Lay out the lines below as a two-column CSV with the headers "text" and "answer," one row per line, putting each value in a single quoted field and turning any line breaks into spaces. Leave the pictures out.

[Page and screen pointing data]
================

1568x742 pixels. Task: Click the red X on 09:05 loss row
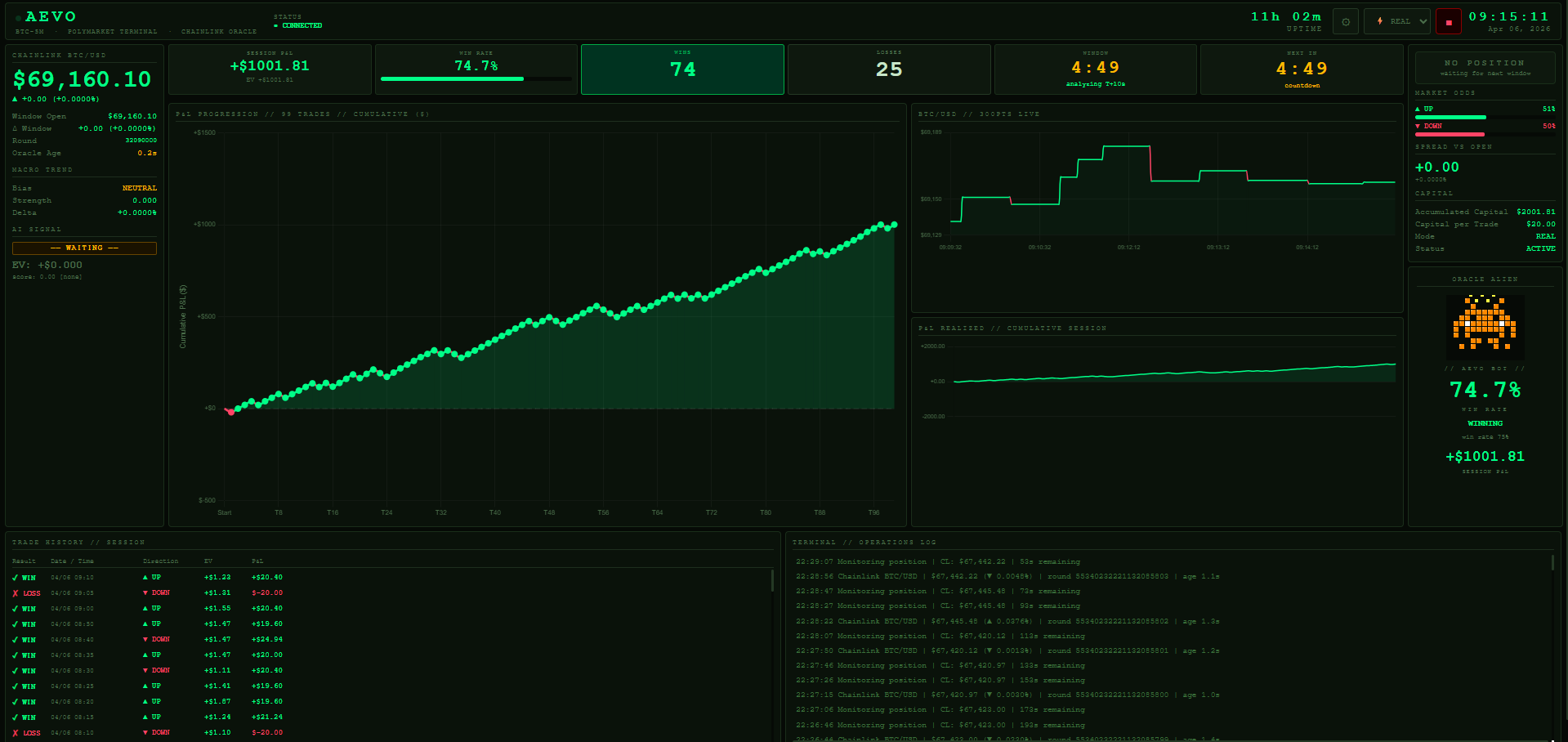(16, 593)
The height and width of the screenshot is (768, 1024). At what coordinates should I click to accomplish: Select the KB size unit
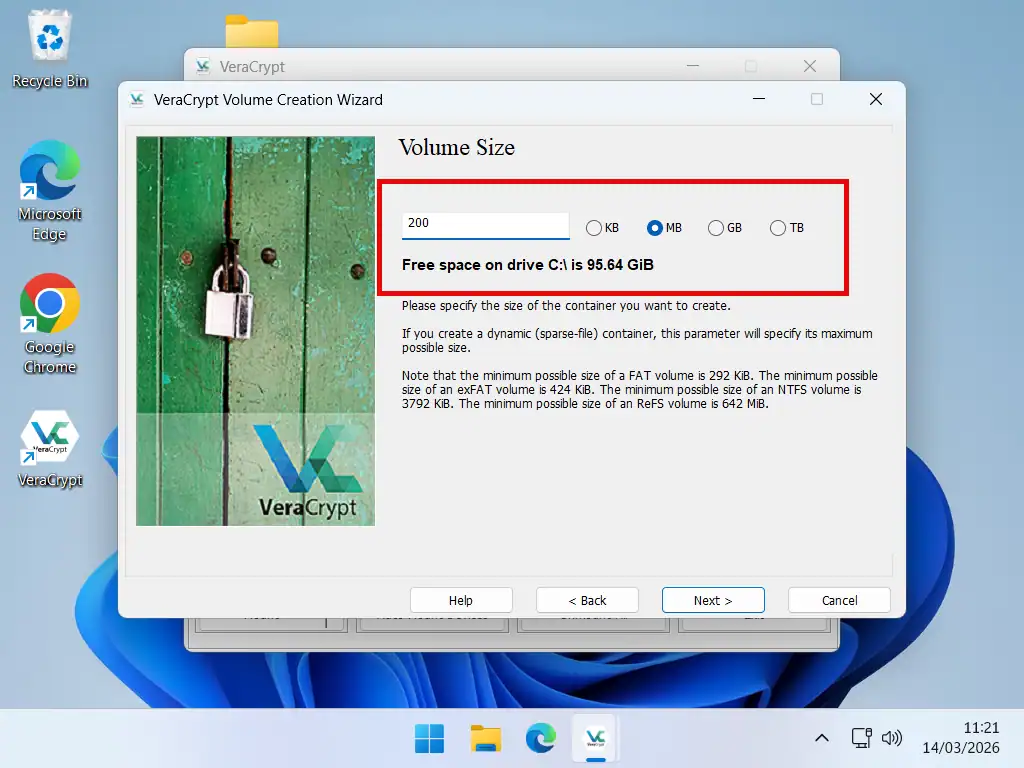pyautogui.click(x=594, y=227)
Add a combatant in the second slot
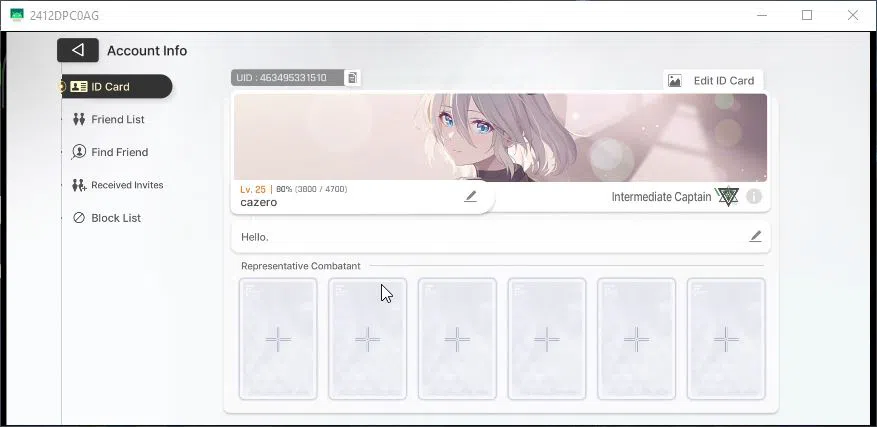877x427 pixels. 367,339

================

Task answer
text,answer
"1568x742 pixels. Task: Click the red X on 09:05 loss row","(16, 593)"
"The height and width of the screenshot is (768, 1024). At what coordinates should I click to accomplish: Select the KB size unit","pyautogui.click(x=594, y=227)"
"Add a combatant in the second slot","877x427 pixels. 367,339"